Problem set:
- a) In the Charles Bronson review, rewrite the passage from "I don’t think" up to and including "in a movie.", substituting "glamour boy" for "pretty boy".
- b) Copy the rows verbatim from the line with "This screenshot has height=601, width=413." up to and including the line with "schedule date of", omitting the pictures.

Excerpt:
I don’t think anybody will be surprised when I say that Charles Bronson is one of my favorite actors of the group that I call “Old Time Tough”.  I’m talking about guys like Lee Marvin, Burt Lancaster, Ernest Borgnine, Jim Brown, James Coburn, Steve McQueen, Robert Mitchum, Woody Strode, William Holden, Clint Eastwood, Kirk Douglas, Sean Connery…you know what I’m talking about.  These are guys tough enough to walk through Hell with sticks of TNT in their hip pockets yet cool enough that the dynamite wouldn’t dare blow up on them.  Not like the current crop of pretty boy actors.  I’m sorry, but no matter how you try, you can’t convince me that half of today’s male movie actors can beat up on anybody over the age of nine, let alone the dozens of guys they take on in a movie.

Now Charles Bronson…here’s a guy who actually looks like he can pound the ever-lovin’ piss outta you in a New York minute.  He’s got a face that’s been lived in.  It shows age and experience.  He’s got a voice that sounds like he’s been gargling with whiskey and cigarette butts since puberty.  Charles Bronson radiates quiet menace.  He very rarely raises his voice on screen.  If he’s going to kick your sorry ass he just goes ahead and does it.  Chances are you’ve done something to deserve it.  And in MR. MAJESTYK the bad guys certainly do deserve it.  After all, Bronson goes through most of the movie just trying to mind his business.  But circumstances have other plans for him.

Vince Majestyk (Charles Bronson) is a Colorado watermelon farmer.  After struggling along for a few years he stands to make a massive profit from this year’s crop of melons.  He’s got 160 acres of melons that need picking and by a lucky chance meets with the feisty migrant worker Nancy Chavez (Linda Cristal) who isn’t related to that other Chavez but she has been involved in unionizing migrant workers.

Majestyk isn’t interested in her politics but if she can get a crew to pick his melons he’ll gladly pay them the fair wages she asks for.  However, Majestyk has to run off the small time strong-arm man Bobby Kopas (Paul Koslo) who is trying to force Majestyk to hire his crew of melon pickers that are nothing more than a bunch of Skid Row drunks.  The drunks don’t know how to pick melons and Majestyk knows they’ll ruin one melon for every three they pick.  So what does Majestyk do?  Well, since this is a Charles Bronson movie, he kicks Bobby’s ass and sends his crew packing.  You expected something different, maybe?

Bobby swears out an assault warrant against Majestyk who is promptly jailed by the sardonic Lt. McAllen (Frank Maxwell) who is immune to Majestyk’s pleas that he be allowed two or three days to get his melon crop in.  While in jail, Majestyk gets on the bad side of Mafia hit man Frank Renda (Al Lettieri) Renda’s boys try to break Renda out of jail during a wild shootout that goes horribly wrong and Majestyk sees a chance.  He makes off with Renda and tries to negotiate with Lt. McAllen: drop the charges against me and let me go back to picking melons and I’ll give you Renda.  However, with the help of his girlfriend Wiley (Lee Purcell) Renda escapes and vows vengeance against Majestyk.  After hooking up with Bobby Kopas, Renda scares off Majestyk’s migrant workers, breaks the legs of Majestyk’s best friend Larry (Alejandro Rey) and worst of all, machine guns Majestyk’s melon crop.

Well, he shouldn’t have done that.

Rows:
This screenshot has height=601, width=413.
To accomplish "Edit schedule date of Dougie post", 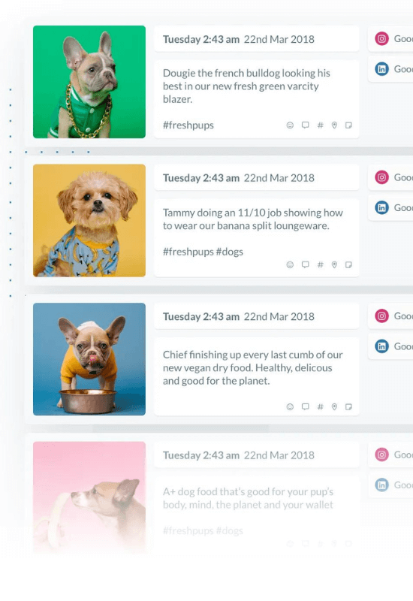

==

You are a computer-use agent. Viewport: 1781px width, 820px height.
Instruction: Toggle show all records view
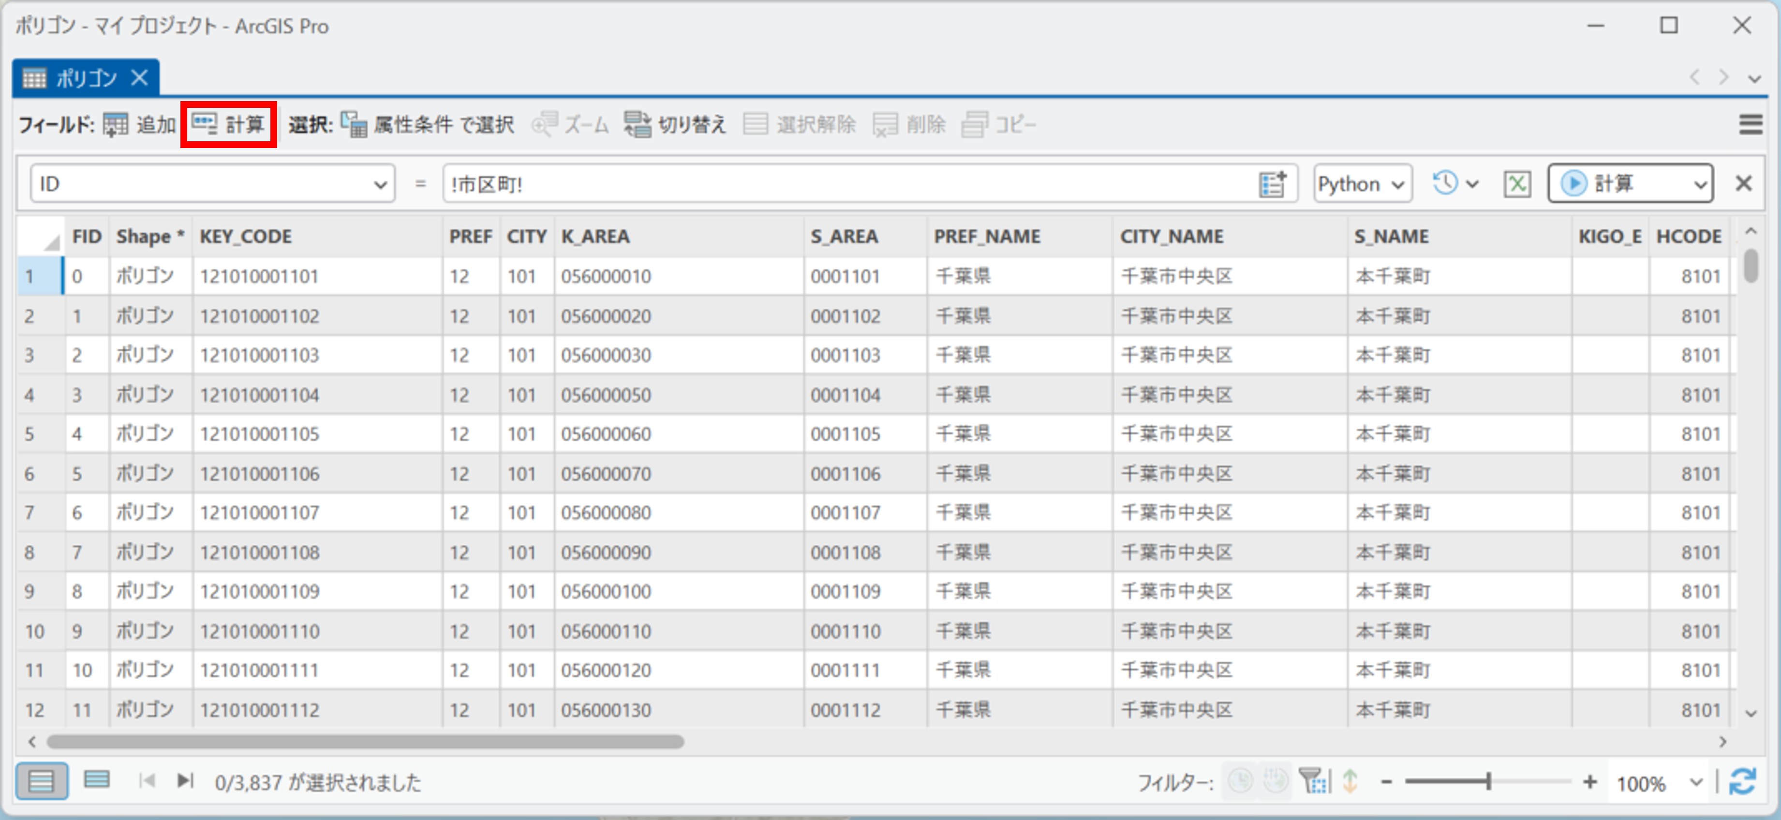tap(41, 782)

---

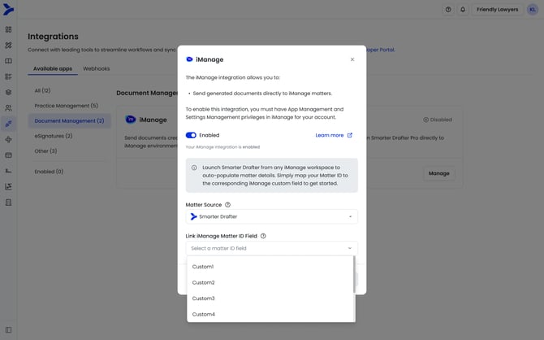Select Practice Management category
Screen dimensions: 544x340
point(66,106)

Outputs for the tasks:
- a)
I don’t think anybody will be surprised when I say that Charles Bronson is one of my favorite actors of the group that I call “Old Time Tough”.  I’m talking about guys like Lee Marvin, Burt Lancaster, Ernest Borgnine, Jim Brown, James Coburn, Steve McQueen, Robert Mitchum, Woody Strode, William Holden, Clint Eastwood, Kirk Douglas, Sean Connery…you know what I’m talking about.  These are guys tough enough to walk through Hell with sticks of TNT in their hip pockets yet cool enough that the dynamite wouldn’t dare blow up on them.  Not like the current crop of glamour boy actors.  I’m sorry, but no matter how you try, you can’t convince me that half of today’s male movie actors can beat up on anybody over the age of nine, let alone the dozens of guys they take on in a movie.

- b)
This screenshot has height=601, width=413.
To accomplish "Edit schedule date of Dougie post", 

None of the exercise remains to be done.